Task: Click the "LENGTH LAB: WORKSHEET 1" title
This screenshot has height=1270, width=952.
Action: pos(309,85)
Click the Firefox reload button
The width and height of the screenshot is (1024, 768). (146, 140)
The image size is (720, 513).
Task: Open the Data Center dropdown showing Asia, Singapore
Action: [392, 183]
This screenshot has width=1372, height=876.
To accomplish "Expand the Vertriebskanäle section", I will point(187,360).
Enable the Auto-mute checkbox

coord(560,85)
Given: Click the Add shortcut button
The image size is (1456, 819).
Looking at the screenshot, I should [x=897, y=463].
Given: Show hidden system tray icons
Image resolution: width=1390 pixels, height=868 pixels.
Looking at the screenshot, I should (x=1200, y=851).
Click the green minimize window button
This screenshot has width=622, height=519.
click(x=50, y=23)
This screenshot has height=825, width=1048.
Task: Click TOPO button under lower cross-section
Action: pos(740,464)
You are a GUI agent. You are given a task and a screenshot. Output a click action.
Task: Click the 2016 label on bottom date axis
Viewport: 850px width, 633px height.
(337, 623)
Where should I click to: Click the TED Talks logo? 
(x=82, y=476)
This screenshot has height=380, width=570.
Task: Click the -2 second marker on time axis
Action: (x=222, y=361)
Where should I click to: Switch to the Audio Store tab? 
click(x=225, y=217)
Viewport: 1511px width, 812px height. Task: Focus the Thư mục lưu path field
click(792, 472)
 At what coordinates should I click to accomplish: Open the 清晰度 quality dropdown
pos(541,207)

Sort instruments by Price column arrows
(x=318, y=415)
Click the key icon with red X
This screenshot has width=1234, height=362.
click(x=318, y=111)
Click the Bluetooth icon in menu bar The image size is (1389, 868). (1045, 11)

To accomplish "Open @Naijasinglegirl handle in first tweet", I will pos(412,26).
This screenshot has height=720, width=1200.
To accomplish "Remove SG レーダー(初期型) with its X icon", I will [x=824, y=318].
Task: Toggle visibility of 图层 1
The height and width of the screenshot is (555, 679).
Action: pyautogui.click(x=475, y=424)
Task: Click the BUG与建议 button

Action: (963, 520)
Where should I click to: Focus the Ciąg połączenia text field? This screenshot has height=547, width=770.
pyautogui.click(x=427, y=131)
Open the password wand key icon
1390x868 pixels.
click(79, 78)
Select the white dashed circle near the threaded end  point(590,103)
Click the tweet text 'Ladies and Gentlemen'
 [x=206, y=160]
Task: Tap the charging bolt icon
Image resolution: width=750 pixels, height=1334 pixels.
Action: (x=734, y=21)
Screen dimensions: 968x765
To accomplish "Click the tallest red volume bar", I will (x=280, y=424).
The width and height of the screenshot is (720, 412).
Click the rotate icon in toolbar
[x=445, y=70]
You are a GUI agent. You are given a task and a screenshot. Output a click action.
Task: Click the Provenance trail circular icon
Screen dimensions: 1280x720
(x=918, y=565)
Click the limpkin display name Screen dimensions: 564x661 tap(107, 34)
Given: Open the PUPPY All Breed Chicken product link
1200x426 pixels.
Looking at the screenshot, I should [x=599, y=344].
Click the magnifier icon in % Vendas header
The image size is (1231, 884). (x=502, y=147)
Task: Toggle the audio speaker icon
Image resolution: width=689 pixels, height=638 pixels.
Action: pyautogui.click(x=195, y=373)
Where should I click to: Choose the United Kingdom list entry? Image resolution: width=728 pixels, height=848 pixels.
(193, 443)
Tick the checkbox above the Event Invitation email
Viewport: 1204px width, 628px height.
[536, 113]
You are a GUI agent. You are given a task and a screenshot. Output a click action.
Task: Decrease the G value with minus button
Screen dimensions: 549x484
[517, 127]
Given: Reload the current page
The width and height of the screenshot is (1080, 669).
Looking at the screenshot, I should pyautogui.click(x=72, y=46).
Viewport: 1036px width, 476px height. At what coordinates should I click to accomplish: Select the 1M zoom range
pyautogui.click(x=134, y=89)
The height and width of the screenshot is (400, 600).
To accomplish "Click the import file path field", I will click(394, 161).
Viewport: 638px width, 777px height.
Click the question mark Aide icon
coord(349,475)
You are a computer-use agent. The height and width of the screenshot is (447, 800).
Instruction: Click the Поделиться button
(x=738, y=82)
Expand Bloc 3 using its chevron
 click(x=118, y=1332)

::::

§ **PROBLEM DETAILS**
Extract every line above that contains the word "will".

§ **TASK RESPONSE**
To accomplish "Expand the Vertriebskanäle section", I will point(187,360).
To accomplish "Open @Naijasinglegirl handle in first tweet", I will pos(412,26).
To accomplish "Remove SG レーダー(初期型) with its X icon", I will [x=824, y=318].
To accomplish "Click the tallest red volume bar", I will (x=280, y=424).
To accomplish "Click the import file path field", I will click(394, 161).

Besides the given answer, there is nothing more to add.